The world’s forests are among the crucial, life-sustaining environmental systems scientists say are teetering on the brink of a tipping point. The U.N.’s Environment Program warned earlier this month that the planet’s systems, which also include air, land and oceans “are being pushed towards their biophysical limits,” after which sudden and catastrophic changes could ensue.

Environmentalists had cast Rio+20 as the last, best chance to avert such a scenario, and the event attracted a host of high-profile personalities, including Virgin Group founder Richard Branson and media mogul Ted Turner, who urged policy makers to take action on their pet causes. But the three-day conference was beset by bickering between rich and poor countries, and environmental protection groups have lashed out in chorus against the event’s final document, which they say is grossly inadequate.

Goodall, a Cambridge University-trained ethnologist who’s among the top advocates for the chimps she has studied for more than half a century, spoke movingly of the deforestation that has encroached on Tanzania’s Gombe National Park, where she began studying chimps. The chimpanzee population of equatorial Africa once numbered in the millions, but deforestation and other threats have slashed their numbers to an estimated 170,000-300,000, making the chimp an endangered species. 

Goodall said a recent flight over Gombe, a tiny 30-square-mile sliver of a park perched on the shores of Lake Tanganyika, brought the devastation of the surrounding landscape into sharp relief.

“The trees were gone, the hills were bare,” she said.

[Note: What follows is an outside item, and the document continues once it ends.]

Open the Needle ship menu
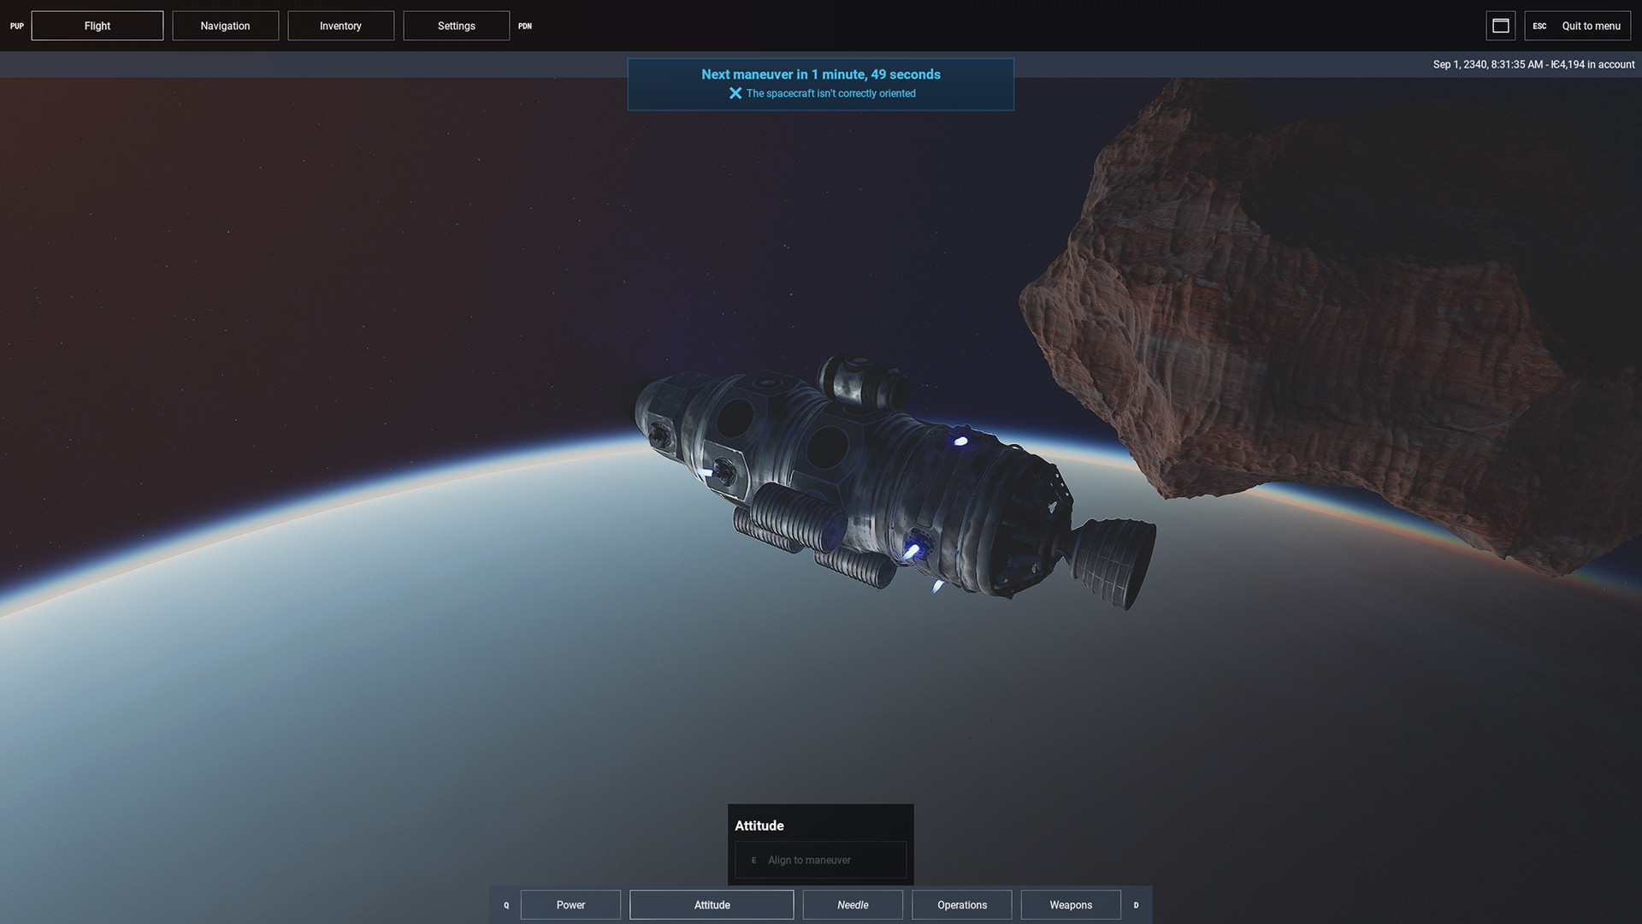This screenshot has width=1642, height=924. [853, 905]
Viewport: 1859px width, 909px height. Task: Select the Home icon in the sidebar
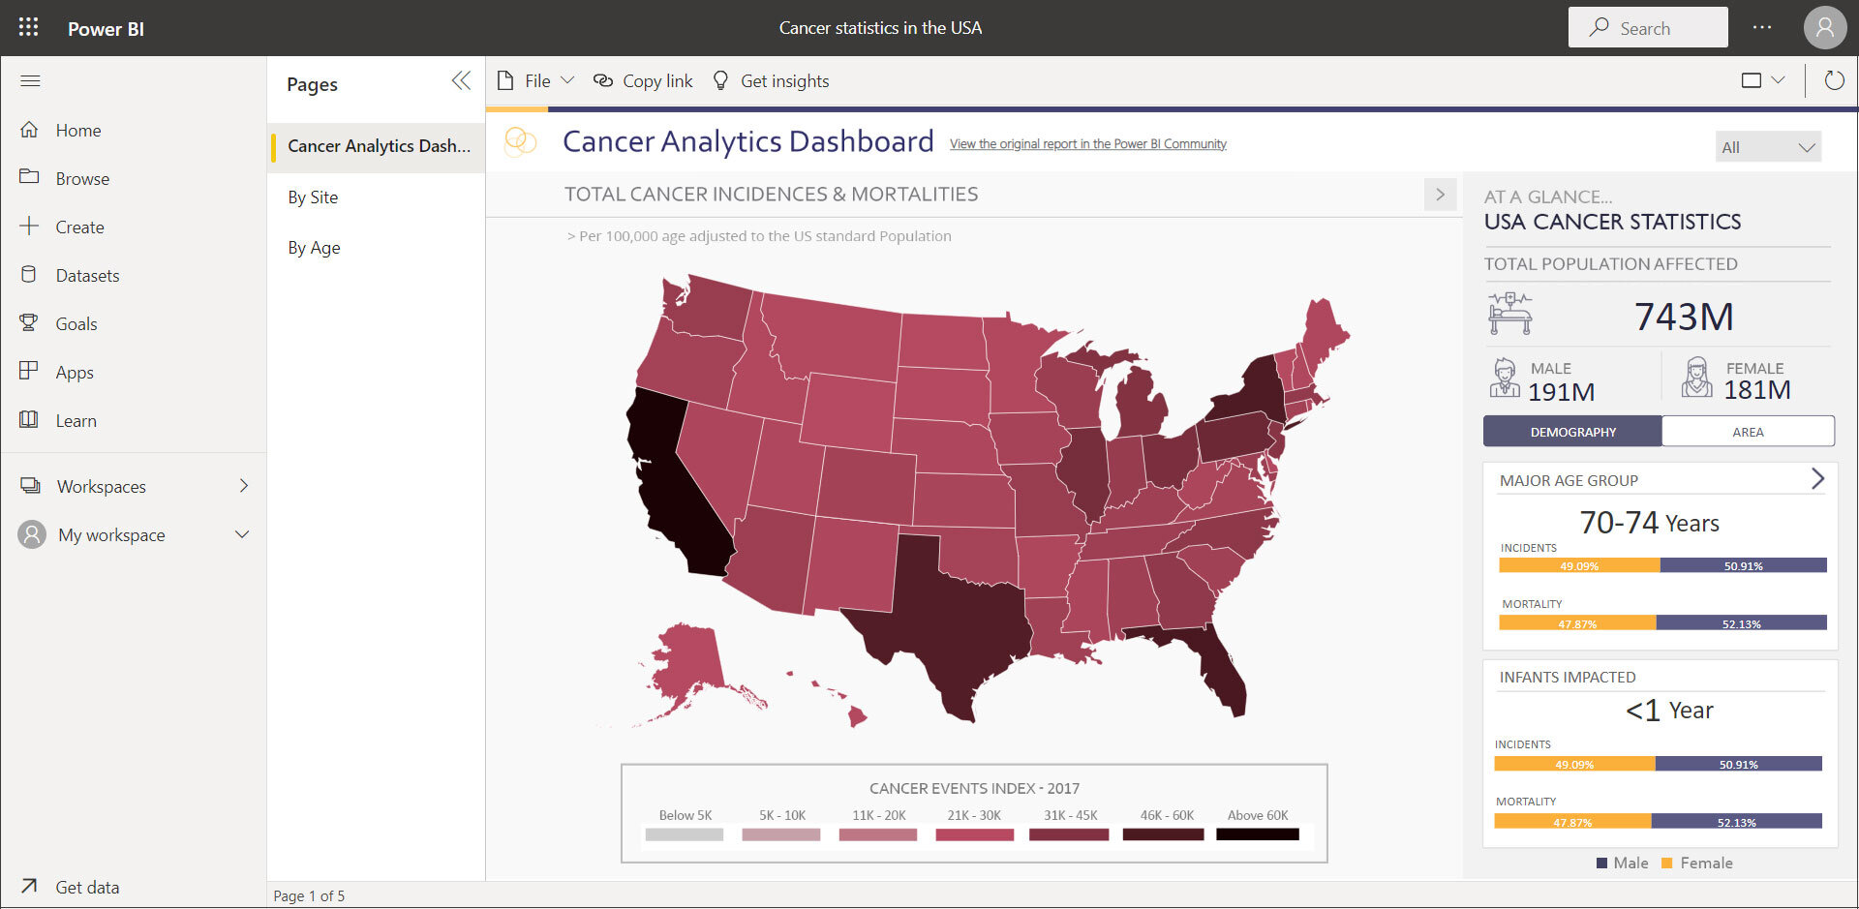(x=29, y=130)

Outside the park, trees had been cut down by the impoverished locals for firewood and for plots of land on which to eke out a living.

She said both the kind of “desperate poverty” that surrounds Gombe and, on the other end of the spectrum, the unquenchable appetites for consumer goods in wealthy countries, were to blame for deforestation.

“The unsustainable lifestyles of those not living in poverty is leading to the actions … of the big mining companies, the big petroleum companies and the big logging companies” — the enemies of forests worldwide, she said.